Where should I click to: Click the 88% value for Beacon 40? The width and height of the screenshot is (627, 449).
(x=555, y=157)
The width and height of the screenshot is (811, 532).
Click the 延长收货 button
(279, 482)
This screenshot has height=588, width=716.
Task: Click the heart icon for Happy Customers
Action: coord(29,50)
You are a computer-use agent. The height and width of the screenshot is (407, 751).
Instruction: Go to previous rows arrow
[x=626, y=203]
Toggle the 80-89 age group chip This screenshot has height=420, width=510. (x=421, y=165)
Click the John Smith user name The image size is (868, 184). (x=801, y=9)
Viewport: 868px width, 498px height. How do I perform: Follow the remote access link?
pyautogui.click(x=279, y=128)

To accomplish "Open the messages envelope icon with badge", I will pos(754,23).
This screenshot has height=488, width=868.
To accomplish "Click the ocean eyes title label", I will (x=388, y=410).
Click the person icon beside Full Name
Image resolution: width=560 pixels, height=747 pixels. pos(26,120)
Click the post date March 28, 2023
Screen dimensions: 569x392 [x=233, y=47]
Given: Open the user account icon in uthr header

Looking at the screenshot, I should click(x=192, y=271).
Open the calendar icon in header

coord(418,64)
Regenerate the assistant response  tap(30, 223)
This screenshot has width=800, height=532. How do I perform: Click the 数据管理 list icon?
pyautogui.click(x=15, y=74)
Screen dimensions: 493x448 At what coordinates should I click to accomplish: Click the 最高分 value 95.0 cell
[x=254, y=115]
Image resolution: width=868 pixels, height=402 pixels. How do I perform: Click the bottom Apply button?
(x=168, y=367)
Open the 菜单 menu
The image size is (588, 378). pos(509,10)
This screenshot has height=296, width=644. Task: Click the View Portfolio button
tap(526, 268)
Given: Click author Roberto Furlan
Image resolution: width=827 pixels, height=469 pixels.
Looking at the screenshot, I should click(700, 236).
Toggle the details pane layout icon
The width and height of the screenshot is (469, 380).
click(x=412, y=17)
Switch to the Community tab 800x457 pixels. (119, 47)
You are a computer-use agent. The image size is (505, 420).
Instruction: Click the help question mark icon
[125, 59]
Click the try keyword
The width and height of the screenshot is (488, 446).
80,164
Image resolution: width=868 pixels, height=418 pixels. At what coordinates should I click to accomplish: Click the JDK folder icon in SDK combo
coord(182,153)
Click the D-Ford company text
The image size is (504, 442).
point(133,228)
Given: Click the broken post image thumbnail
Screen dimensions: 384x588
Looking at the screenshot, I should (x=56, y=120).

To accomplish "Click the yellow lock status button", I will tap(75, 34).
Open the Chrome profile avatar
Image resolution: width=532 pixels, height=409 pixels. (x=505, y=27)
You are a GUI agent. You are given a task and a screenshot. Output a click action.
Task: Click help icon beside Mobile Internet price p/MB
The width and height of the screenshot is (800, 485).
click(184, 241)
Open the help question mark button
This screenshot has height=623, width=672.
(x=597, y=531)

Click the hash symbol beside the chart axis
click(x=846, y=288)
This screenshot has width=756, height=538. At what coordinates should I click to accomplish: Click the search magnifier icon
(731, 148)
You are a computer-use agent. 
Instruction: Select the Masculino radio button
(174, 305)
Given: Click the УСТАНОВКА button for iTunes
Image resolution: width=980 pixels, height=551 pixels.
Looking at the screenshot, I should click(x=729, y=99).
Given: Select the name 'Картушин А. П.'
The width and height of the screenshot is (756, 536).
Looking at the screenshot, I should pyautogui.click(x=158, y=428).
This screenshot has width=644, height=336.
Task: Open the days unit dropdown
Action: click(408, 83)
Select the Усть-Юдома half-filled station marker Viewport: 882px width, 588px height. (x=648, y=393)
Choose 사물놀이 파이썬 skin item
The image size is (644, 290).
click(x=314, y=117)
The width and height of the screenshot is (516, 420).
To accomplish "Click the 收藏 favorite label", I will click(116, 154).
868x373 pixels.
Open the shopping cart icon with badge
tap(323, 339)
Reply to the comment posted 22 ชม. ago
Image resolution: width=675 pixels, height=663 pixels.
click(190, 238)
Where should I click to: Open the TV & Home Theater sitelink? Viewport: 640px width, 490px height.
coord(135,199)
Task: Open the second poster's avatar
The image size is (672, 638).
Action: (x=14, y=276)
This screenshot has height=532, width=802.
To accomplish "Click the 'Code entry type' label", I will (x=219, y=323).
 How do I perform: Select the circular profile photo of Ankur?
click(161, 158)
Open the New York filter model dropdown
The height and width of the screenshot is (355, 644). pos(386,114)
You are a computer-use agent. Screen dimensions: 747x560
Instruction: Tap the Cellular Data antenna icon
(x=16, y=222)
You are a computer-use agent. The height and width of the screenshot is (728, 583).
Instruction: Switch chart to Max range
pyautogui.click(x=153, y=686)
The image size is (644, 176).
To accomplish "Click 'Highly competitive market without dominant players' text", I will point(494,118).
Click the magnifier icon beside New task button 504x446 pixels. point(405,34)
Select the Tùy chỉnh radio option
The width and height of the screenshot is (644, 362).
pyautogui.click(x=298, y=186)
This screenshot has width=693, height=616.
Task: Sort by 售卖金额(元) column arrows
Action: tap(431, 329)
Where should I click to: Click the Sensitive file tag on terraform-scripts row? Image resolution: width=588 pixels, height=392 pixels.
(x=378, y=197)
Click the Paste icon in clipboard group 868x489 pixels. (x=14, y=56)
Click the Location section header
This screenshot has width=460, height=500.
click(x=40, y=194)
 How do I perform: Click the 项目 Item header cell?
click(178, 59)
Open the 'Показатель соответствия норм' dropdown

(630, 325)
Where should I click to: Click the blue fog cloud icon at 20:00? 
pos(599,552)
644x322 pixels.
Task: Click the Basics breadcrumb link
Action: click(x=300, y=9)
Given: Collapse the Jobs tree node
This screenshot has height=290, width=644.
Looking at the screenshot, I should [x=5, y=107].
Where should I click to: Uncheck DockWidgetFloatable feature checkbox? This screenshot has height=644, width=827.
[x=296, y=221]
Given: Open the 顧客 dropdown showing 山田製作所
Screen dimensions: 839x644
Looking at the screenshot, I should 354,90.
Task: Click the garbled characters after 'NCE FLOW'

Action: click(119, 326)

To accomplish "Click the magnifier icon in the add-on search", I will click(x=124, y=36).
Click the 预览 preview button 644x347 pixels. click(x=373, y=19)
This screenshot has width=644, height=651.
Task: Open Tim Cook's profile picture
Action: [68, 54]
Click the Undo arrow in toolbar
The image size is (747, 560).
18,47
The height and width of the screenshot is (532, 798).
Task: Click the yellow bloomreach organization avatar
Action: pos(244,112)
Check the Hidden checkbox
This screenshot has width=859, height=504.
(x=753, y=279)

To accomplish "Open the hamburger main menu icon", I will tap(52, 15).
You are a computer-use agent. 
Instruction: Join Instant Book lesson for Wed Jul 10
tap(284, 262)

» Exercise objective
Your answer should be the lines above, from the line containing "Open the shopping cart icon with badge" up to and including the line containing "The image size is (644, 176).", reproduced exactly and with nothing else.

» Solved exercise
Open the shopping cart icon with badge
tap(323, 339)
Reply to the comment posted 22 ชม. ago
Image resolution: width=675 pixels, height=663 pixels.
click(190, 238)
Where should I click to: Open the TV & Home Theater sitelink? Viewport: 640px width, 490px height.
coord(135,199)
Task: Open the second poster's avatar
The image size is (672, 638).
Action: (x=14, y=276)
This screenshot has height=532, width=802.
To accomplish "Click the 'Code entry type' label", I will (x=219, y=323).
 How do I perform: Select the circular profile photo of Ankur?
click(161, 158)
Open the New York filter model dropdown
The height and width of the screenshot is (355, 644). pos(386,114)
You are a computer-use agent. Screen dimensions: 747x560
Instruction: Tap the Cellular Data antenna icon
(x=16, y=222)
You are a computer-use agent. The height and width of the screenshot is (728, 583).
Instruction: Switch chart to Max range
pyautogui.click(x=153, y=686)
The image size is (644, 176).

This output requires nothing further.